= What this task involves =
Write out every line of the material below word for word, without changing anything.

== The input

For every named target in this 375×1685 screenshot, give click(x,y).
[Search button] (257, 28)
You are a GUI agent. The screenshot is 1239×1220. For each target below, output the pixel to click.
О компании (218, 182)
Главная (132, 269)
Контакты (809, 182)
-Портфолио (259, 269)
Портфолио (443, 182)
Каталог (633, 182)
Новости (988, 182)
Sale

====

= Result =
For every named target in this 375×1685 screenshot, give click(x,y).
[Search button] (257, 28)
You are a GUI agent. The screenshot is 1239×1220. For each target below, output the pixel to click.
О компании (218, 182)
Главная (132, 269)
Контакты (809, 182)
-Портфолио (259, 269)
Портфолио (443, 182)
Каталог (633, 182)
Новости (988, 182)
Sale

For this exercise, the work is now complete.